-- begin SUPPLIED TEXT --
For young athletes, there are few moments as exciting as when they first see their name in the newspaper — preferably for a goal scored, or a save made, and extra points if a local reporter asks for a quote.

That dynamic is now on the line at Gannett, the publisher of USA Today and many other regional newspapers, where it was forced to pause the publication of abysmally low quality AI-generated articles about high school sports.

We were curious: how would a sports writer at a Gannett publication feel about the AI articles? So we asked one, though we're keeping them anonymous and not sharing which newsroom they work at to protect their job.

"High school reporting is different from covering college or professional sports," the sports writer told us. "And high school reporting can go underappreciated, but it's extremely important. You're covering a community."

"You're not writing for as big of an audience, but you're writing for a very, very specific one," they added. "Family members — uncles, parents, people who care that your story has their kids' names. They're looking for keepsakes, things they can remember from their kids' high school career."

To be clear, meaningful high school sports journalism is alive and well, in Gannett papers and elsewhere. It's fall sports season, after all, and reporters across the country, from suburbia to sprawling rural regions, are taking to the stands to cover local matchups. These reporters know the players — who to watch, if they're planning to continue their athletic career in college, the history of the team and its coaches. They take the time to speak with the players and staffers, and all this context is infused into their reporting.

So in other words, it's good journalism, penned by human beings who were actually there. And the fact that this kind of high school sports writing still exists makes Gannett's recent foray into AI-generated high school sports roundups all the more infuriating.

For the uninitiated: earlier this week, Gannett came under fire when one of its regional papers, the Ohio-based Columbus Dispatch, was caught using a service called Lede AI to churn out dozens of AI-generated synopses of local sporting events — the quality of which were, in a word, bad. Every piece was bland and repetitive, with no sense of context or substance. The only snippets of useful information offered by the blurbs were the names of the teams involved — and that's if the AI remembered to include the right text, which it didn't always — and the final score.

"The quality was embarrassing," the Gannett writer said of the AI-generated posts. "It was something that would never — shouldn't ever — run in a paper. It wasn't great. It's not great."

Thankfully, these Lede AI-generated hits aren't running in print — yet. But they're all over the web, on Gannett-owned websites and on websites owned by various other local news publishers, large (Lee Enterprises) and small (American Community Journals.) And though Gannett has claimed that it's paused its AI effort — which wasn't just in practice at the Columbus Dispatch, but in numerous of its other publications, including USA Today — in the wake of widespread backlash, Lee, ACJ, and others are still happily churning out an alarming quantity of Lede AI-generated drivel.

"In addition to adding hundreds of reporting jobs across the country, we have been experimenting with automation and AI to build tools for our journalists and add content for our readers," the company told us in a statement. "We have paused the high school sports LedeAI experiment in all local markets where they were published and will continue to evaluate vendors as we refine processes to ensure all the news and information we provide meets the highest journalistic standards."

The AI-generated coverage was also only used to populate stories about high school sports specifically, a decision that feels a bit ominous — and quite sad, for the medium of high school sports writing and for the communities that the writing is in service of.
-- end SUPPLIED TEXT --
-- begin DATASET CONTENT --
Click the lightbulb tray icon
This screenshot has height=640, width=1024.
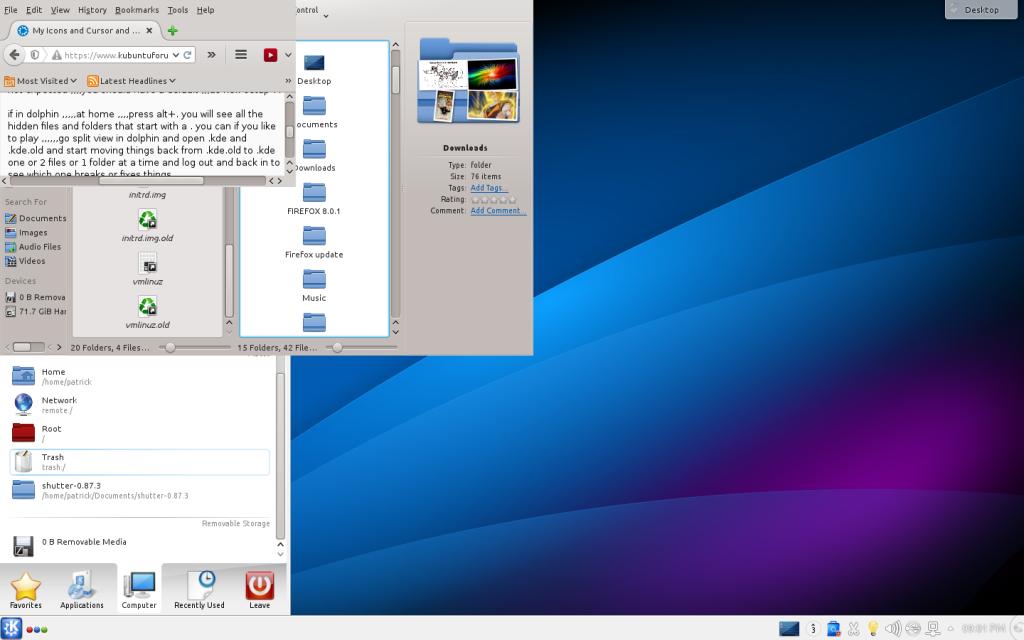[873, 629]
-- end DATASET CONTENT --
▶ _GIVEN INSTRUCTION 1_:
Which companies does the article on Gannett's AI-generated sports coverage name as publishers running Lede AI-generated content?
▶ _GIVEN INSTRUCTION 2_:
In the article on Gannett's AI-generated sports coverage, what service did the Columbus Dispatch use to produce its synopses of local sporting events?
▶ _GIVEN INSTRUCTION 3_:
Carry on the article about Gannett's AI-generated high school sports coverage from where it stops.

▶ _WRITTEN REPLY 1_:
Gannett, Lee Enterprises, and American Community Journals

▶ _WRITTEN REPLY 2_:
A service called Lede AI.

▶ _WRITTEN REPLY 3_:
"I think it's kind of ironic, this idea that high school sports reporting is kind of unimportant, or easily replaceable," said the Gannett writer. "I'll admit it: it isn't hard news. But that doesn't mean it doesn't require a specific voice and style and readability. And it doesn't mean it doesn't require all the same fundamentals of journalism needed when you're covering, say, a city council meeting."

"When it's done right, high school sports reporting is a community service. It has to hit really a local, intimate angle," they added. "It's ironic that [one of the] biggest AI experiments would come covering high school sports, where the coverage really has to be more personal."

The Gannett writer did note that they don't think their job is necessarily at risk. A machine can't travel to Friday night football games and talk to players, and it also doesn't have a relationship with its community. They also noted that the kind of content that the AI is producing isn't something that really exists in local papers; they might list scores, but the stories that the papers run will focus in more detail on certain games, or profile certain players.

But "there aren't a lot of high school sports reporters anymore," they told us, and "a lot of high school reporters now are pretty thinly stretched." And this in mind, the kind of quick-hit blurbs that Lede AI is producing seems less like a mission to overtly replace their human journalists, and more like a means to Frankenstein a way to get more clicks to a newspaper's digital site while covering — if terribly — more ground.

While it makes sense in C-suite theory, however, the ROI is questionable. Gannett's foray has resulted in a flurry of bad press, across social media and in the news, seemingly symbolizing the worst that AI-powered "journalism" has to offer. And as a direct result of publishing this material, there seems to be a distinct diminishing effect on the rest of the good, human-made work that a local newspaper is providing to its region.

It brings CNET's decision to use AI to automate financial explainers to mind. Sure, on the one hand, this kind of writing is often tedious, and is really designed for evergreen SEO clicks more than anything else. But consumers turn to financial explainers for a reason: they're looking for helpful information, and if that content isn't held to the same journalistic standards as the rest of a site's material, the reader is ultimately the one who loses out.

The decision to automate also feels very much like a band-aid-for-bullet-wound solution to larger issues in local news across the nation. Since last May, Gannett and Lee Enterprises have both suffered massive layoffs, as have a vast swath of digital publishers, many of whom have made a move to AI in tandem with workforce cuts.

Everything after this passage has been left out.